Toujours à disposition

4 janvier 2020

Mieux vaudrait parler de Lydia. Le lendemain est un samedi, c’est le moment de visiter d’autres magasins. Un loisir, une revanche ? Le portique de sécurité sonne à l’entrée alors que tu n’as encore rien fait, promis, regardez. Le portique ne sonne pas à la sortie alors que tu es coupable – mais habile à dissimuler.

Le tout est de ne pas se précipiter. Caler le centre de commande de ton cœur et de ta respiration sur les décisions de ton cerveau et compter les pas, un deux trois, et un deux trois. Tu es ton propre objet rare et tu es sa boutique, quel chanceux ! Toujours à disposition, à portée de contemplation.
Là où tu vends le temps de ta vie il n’y pas de portique antivol. Il y a trois petites caméras installées au plafond de manière à ce qu’un œil méfiant les remarque mais elles ne fonctionnent pas. Toi-même ne peut surveiller qu’une personne à la fois, le plus souvent c’est toi et tu ne te témoignes pas d’indulgence.

vendredi 9 avril 2021

Presque un acte de pitié

3 janvier 2020
(8/n) 

(...) Il a hésité à retirer les stickers "Joyeuses Fêtes !" avant de renoncer.

Données extraites.

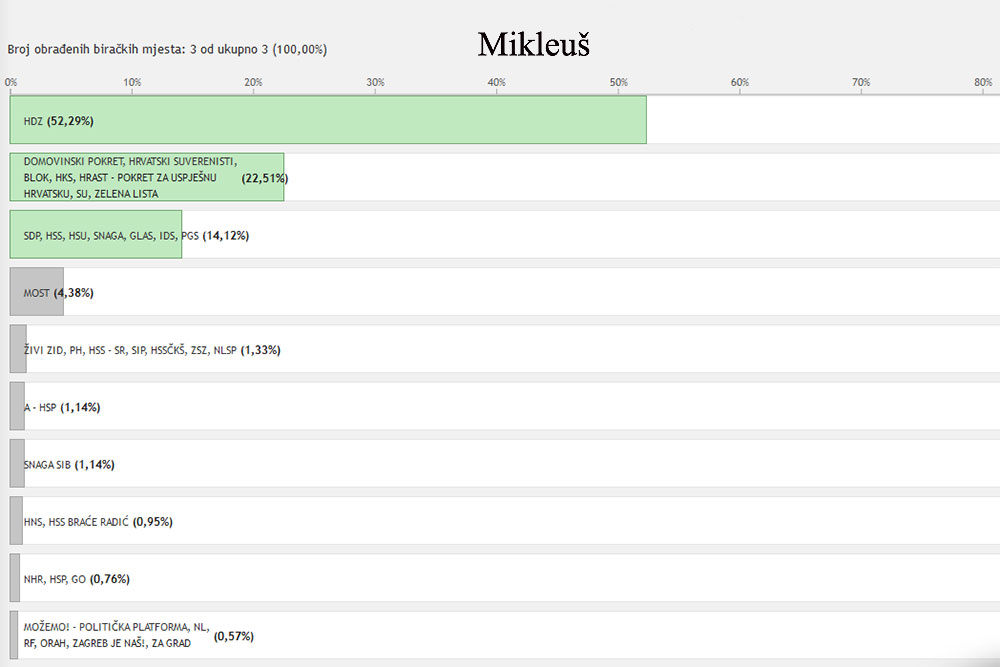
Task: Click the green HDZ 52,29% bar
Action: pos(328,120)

--

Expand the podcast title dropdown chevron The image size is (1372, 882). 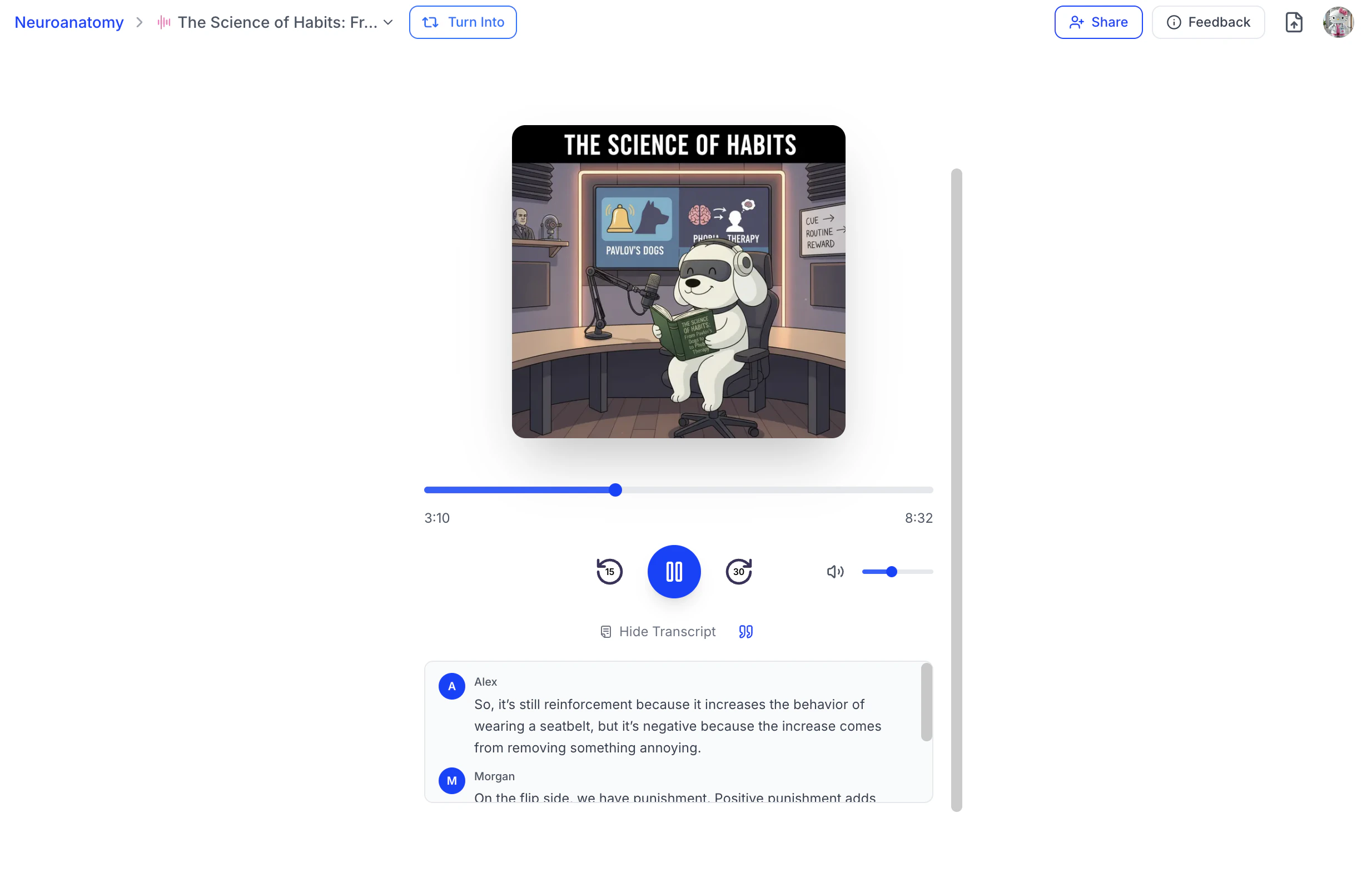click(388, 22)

--

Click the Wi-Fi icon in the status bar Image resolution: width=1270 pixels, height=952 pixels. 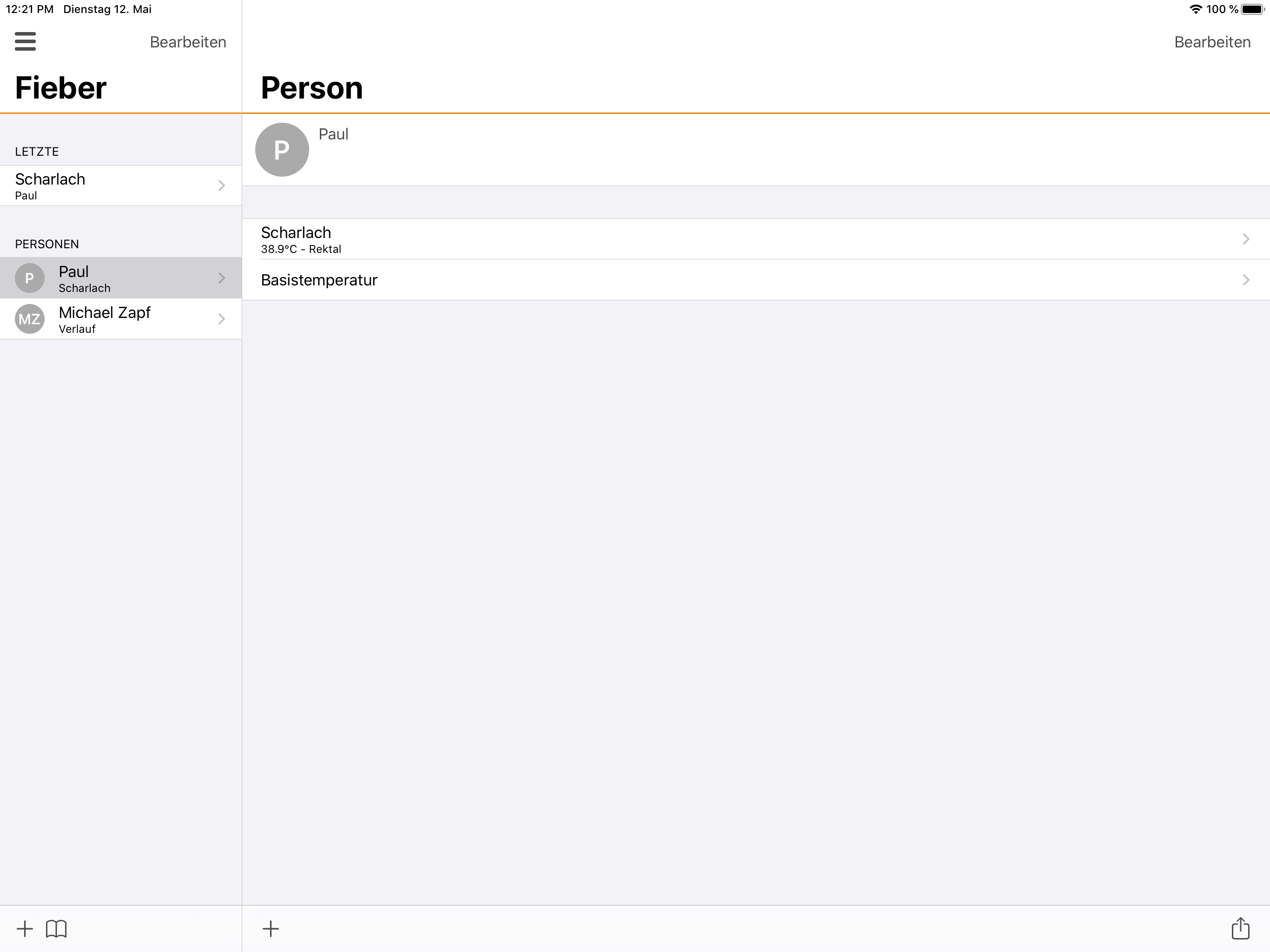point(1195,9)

Exercices.
**A.** Recopiez fidèlement le passage du texte « Toujours à disposition » qui s'ouvre sur les mots « Là où tu vends » et se clôt sur « avant de renoncer. ».
**B.** Écrivez la suite du texte « Toujours à disposition » à partir de l'endroit où il s'arrête.
Le matériel qui précède est distinct du texte et se traite à part.

Réponses finales.
**A.**
Là où tu vends le temps de ta vie il n’y pas de portique antivol. Il y a trois petites caméras installées au plafond de manière à ce qu’un œil méfiant les remarque mais elles ne fonctionnent pas. Toi-même ne peut surveiller qu’une personne à la fois, le plus souvent c’est toi et tu ne te témoignes pas d’indulgence.

vendredi 9 avril 2021

Presque un acte de pitié

3 janvier 2020
(8/n) 

(...) Il a hésité à retirer les stickers "Joyeuses Fêtes !" avant de renoncer.

**B.**
Mais il n’y a tellement toujours pas de clients que cela finit par s’imposer. C’est presque un acte de pitié, il ne sait trop envers qui, les riverains, les passants,  lui-même ?  Les lettres inversées lui montrent l’envers de leurs couleurs, et en transparence voilée il y a la rue grise. Il y a le week-end à venir dans ce quartier d’affaires où attendront en vain dans les boulangeries de service des galettes à la frangipane hors de prix. Qui pour supporter cela ? Il travaille au grattoir, ça résiste. Attire ainsi l’attention d’une femme qui demande si c’est ouvert, mais oui il s’empresse, stupidement complice ; elle lui dit qu’il a du courage, il répond que gratter réchauffe ; elle a un petit rire inoffensif, il lui propose un paquet cadeau qu’elle accepte ; il lisse le bolduc avec la lame d’une paire de ciseaux, Bonne année ! Pourquoi un paquet cadeau, pourquoi l’avoir proposé, pourquoi l’avoir accepté, cela n’a guère de sens, à moins que ce ne soit pour un anniversaire, ou pour une épiphanie. Il reprend son grattage, il y a une certaine satisfaction à enlever jusqu’au dernier petit relief de vernis collant. À la fin ne reste plus qu’une demi-après-midi avant la fermeture.

mercredi 7 avril 2021

d'un point de vue à l'autre

2 janvier 2020

(7/n)

Il retourne à son travail – faire le pont, pourquoi ? Ou le mur, ou le mort ?

Il a toujours choisi une voie de facilité.
Ce qui ne signifie strictement rien, d’un point de vue psychologique.

Parlez-moi de vos parents.

Le dernier jour d’une classe verte j’ai pris conscience de n’avoir pas averti ma mère que j’étais bien arrivé, puis je me suis rappelé qu’elle n’avait pas téléphoné, ce qui était bon signe.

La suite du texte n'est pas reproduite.